● Lines extracted from a collection
────────

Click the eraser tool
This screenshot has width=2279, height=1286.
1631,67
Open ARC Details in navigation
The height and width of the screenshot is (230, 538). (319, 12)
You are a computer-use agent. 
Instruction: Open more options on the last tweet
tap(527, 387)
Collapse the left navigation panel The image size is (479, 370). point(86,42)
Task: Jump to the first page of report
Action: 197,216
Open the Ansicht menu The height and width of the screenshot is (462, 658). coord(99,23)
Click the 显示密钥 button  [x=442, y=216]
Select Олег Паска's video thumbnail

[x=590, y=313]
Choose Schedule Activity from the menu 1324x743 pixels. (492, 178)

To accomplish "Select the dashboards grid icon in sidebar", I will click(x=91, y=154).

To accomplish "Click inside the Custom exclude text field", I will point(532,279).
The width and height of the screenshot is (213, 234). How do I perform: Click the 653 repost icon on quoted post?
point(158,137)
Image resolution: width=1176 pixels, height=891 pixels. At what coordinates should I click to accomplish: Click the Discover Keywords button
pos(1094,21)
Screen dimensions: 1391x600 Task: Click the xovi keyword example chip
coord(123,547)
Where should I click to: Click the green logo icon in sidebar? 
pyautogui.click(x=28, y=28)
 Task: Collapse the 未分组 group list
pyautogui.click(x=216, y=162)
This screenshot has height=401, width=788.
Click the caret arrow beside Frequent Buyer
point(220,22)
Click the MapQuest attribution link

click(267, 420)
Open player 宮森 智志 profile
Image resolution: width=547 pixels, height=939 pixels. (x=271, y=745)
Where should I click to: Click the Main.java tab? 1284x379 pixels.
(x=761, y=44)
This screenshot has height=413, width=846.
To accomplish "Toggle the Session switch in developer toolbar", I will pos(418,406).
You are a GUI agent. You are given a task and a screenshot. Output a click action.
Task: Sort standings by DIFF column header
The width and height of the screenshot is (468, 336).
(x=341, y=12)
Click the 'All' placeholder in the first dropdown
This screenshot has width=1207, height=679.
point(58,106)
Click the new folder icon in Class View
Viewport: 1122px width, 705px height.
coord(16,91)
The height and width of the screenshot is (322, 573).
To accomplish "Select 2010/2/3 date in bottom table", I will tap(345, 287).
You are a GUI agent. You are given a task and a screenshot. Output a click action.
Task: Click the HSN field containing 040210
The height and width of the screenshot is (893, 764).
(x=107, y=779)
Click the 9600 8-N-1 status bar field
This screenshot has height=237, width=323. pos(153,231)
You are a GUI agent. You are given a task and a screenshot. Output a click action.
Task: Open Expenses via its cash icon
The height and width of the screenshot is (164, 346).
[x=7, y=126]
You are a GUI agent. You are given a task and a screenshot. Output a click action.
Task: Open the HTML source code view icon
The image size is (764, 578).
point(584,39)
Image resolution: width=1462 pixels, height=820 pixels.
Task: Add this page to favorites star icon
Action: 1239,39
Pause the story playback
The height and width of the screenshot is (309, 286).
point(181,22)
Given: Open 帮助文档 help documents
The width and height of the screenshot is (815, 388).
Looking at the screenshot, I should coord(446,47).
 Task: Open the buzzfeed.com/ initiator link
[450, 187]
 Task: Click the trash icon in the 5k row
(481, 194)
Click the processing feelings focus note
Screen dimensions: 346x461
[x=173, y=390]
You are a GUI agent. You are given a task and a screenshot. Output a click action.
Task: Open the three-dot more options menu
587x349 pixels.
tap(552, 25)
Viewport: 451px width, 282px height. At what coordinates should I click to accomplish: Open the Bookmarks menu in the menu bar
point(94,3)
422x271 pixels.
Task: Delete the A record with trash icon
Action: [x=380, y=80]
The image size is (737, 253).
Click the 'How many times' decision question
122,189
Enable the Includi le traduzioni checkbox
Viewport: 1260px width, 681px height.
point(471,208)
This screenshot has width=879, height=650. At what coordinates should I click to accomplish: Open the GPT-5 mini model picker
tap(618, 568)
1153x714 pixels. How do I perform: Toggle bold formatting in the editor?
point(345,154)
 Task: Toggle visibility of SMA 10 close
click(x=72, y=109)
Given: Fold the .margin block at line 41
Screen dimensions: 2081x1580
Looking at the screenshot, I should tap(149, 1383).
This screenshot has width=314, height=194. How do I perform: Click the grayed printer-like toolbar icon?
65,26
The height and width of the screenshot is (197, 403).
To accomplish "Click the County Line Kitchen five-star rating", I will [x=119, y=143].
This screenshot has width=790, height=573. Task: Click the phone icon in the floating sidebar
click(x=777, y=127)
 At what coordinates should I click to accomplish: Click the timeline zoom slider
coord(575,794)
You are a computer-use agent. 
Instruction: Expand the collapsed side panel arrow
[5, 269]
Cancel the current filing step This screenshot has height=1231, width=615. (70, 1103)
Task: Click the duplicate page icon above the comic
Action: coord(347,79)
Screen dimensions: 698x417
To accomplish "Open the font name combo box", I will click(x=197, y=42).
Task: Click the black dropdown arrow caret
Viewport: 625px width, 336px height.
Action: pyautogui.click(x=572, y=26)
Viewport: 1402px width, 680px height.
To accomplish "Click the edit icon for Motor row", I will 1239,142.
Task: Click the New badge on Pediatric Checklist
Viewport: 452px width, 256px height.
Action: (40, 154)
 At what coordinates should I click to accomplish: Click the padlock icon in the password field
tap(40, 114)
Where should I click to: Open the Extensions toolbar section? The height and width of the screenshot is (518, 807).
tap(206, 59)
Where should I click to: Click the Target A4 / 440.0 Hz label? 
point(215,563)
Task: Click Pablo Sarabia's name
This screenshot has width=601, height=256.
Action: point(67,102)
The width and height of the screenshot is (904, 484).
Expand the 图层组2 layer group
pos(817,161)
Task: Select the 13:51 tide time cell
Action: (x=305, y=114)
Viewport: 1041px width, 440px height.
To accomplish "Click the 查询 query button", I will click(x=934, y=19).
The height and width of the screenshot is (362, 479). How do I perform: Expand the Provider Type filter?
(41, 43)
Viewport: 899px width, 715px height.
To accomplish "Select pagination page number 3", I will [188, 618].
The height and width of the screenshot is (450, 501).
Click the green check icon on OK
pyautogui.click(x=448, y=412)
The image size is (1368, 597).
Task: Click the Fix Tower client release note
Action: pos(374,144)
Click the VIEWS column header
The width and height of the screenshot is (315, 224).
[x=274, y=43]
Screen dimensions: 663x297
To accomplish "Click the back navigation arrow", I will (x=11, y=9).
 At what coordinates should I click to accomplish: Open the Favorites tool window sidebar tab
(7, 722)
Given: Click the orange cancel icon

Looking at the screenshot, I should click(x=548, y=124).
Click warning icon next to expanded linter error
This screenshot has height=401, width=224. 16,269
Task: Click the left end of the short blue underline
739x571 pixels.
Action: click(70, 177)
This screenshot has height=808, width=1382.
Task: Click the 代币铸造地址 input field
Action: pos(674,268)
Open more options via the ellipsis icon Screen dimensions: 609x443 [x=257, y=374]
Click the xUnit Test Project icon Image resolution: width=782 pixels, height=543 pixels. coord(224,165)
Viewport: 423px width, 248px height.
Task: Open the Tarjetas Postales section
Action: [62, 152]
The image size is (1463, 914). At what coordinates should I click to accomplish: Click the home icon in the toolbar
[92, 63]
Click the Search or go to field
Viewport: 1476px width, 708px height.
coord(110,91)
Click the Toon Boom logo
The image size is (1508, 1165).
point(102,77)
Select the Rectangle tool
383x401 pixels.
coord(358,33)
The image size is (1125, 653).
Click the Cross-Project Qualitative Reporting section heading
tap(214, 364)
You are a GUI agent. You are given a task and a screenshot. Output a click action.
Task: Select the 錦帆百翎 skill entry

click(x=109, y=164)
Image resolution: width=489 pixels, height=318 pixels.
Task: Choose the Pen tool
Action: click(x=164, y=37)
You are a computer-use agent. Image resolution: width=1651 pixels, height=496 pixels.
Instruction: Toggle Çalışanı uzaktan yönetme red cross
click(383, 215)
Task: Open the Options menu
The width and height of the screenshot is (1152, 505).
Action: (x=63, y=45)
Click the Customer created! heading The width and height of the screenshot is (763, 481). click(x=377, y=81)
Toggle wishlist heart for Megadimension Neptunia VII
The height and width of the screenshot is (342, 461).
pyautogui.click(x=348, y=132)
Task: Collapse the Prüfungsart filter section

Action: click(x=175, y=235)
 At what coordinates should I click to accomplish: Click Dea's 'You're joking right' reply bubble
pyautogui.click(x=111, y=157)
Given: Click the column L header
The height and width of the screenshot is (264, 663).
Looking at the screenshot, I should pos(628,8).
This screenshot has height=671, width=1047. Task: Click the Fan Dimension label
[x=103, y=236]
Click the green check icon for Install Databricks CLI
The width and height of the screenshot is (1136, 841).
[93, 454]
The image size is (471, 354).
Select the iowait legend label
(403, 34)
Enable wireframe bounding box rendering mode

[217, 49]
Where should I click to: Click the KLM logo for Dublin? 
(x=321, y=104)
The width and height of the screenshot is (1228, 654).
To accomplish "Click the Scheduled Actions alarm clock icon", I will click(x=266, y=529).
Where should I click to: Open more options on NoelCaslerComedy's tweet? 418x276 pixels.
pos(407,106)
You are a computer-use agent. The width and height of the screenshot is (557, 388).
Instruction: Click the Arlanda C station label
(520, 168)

────────

● WHAT NEEDS TO BE DONE
Reproduce word for word the lines from the first one through the line that contains "pyautogui.click(x=216, y=162)".

● ANSWER TO THE PROBLEM
Click the eraser tool
This screenshot has width=2279, height=1286.
1631,67
Open ARC Details in navigation
The height and width of the screenshot is (230, 538). (319, 12)
You are a computer-use agent. 
Instruction: Open more options on the last tweet
tap(527, 387)
Collapse the left navigation panel The image size is (479, 370). point(86,42)
Task: Jump to the first page of report
Action: 197,216
Open the Ansicht menu The height and width of the screenshot is (462, 658). coord(99,23)
Click the 显示密钥 button  [x=442, y=216]
Select Олег Паска's video thumbnail

[x=590, y=313]
Choose Schedule Activity from the menu 1324x743 pixels. (492, 178)

To accomplish "Select the dashboards grid icon in sidebar", I will click(x=91, y=154).

To accomplish "Click inside the Custom exclude text field", I will point(532,279).
The width and height of the screenshot is (213, 234). How do I perform: Click the 653 repost icon on quoted post?
point(158,137)
Image resolution: width=1176 pixels, height=891 pixels. At what coordinates should I click to accomplish: Click the Discover Keywords button
pos(1094,21)
Screen dimensions: 1391x600 Task: Click the xovi keyword example chip
coord(123,547)
Where should I click to: Click the green logo icon in sidebar? 
pyautogui.click(x=28, y=28)
 Task: Collapse the 未分组 group list
pyautogui.click(x=216, y=162)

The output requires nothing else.